Manchu name
- Manchu script: ᠣᡳ᠌ᠮᠣ

Chinese name
- Chinese: 费莫氏

Standard Mandarin
- Hanyu Pinyin: fèi mò shì

Pronunciation respelling name
- Pronunciation respelling: FOH-i-moh

= Foimo =

Manchu clan and family name

Foimo is a Manchu clan and family name recorded as one of the Eight Great Manchu noble clans in some version of historical documents.

==Overview==
The clan traces its origins to the Peiman clan (裴滿氏) of the Jurchen Jin dynasty, itself descended from one of the thirty major Jurchen surnames recorded during the late Tang period. According to tradition, the founder of the Magiya clan, Mamudun, was the brother of Genteyi, the earliest traceable ancestor of the Foimo clan, making the Magiya clan a branch of the Foimo. Therefore, tradition stating that members of the Magiya, Fuca, and Foimo should not intermarry due to the same paternal ancestry.

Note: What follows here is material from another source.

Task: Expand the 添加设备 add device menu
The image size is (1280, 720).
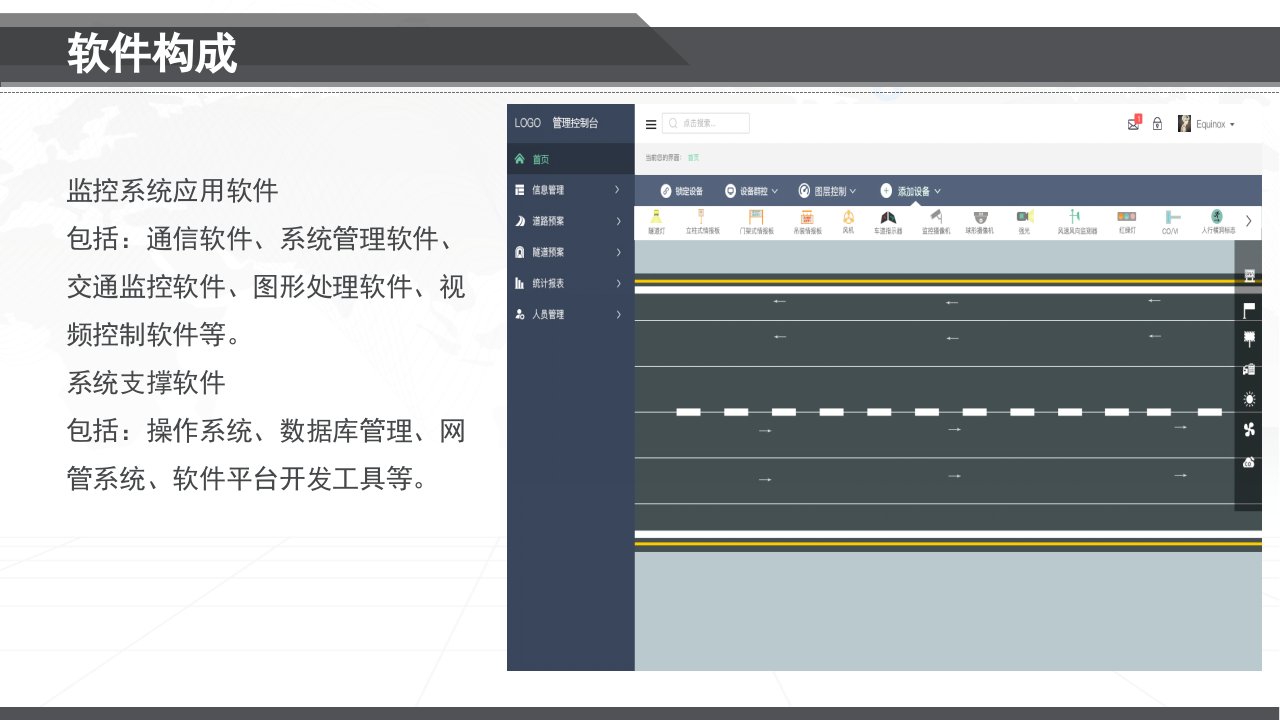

By the late Ming and early Qing periods, Foimo families were dispersed across Feiyou, Burhatu, the Changbai Mountains, Hoifa, Warka, Ningguta, and other regions in Manchuria, gradually joined the founding of Later Jin by Nurhaci. Following the fall of the Qing dynasty, members of the clan commonly adopted Chinese surnames such as Ma (surname) (馬), Ma (麻), Fei (費), Pei (裴), Chen (陳), Fu (傅), and Liu (劉).

Several prominent Foimo lineages emerged during the Qing dynasty. Descendants of Nanjilan of the Plain Red Banner produced notable officials including Unda and his grandson Leboo, who both served the court as Grand Secretaries. Leboo further distinguished himself in the suppression of the Miao and White Lotus Rebellion and was posthumously honored as a Marquis First Class (一等侯爵).

The descendants of other families were recorded of holding minor hereditary titles and achieved distinction in campaigns against the Ming, the Dzungars, and other enemies of the Qing, serving as imperial guards, banner officers, and commanders.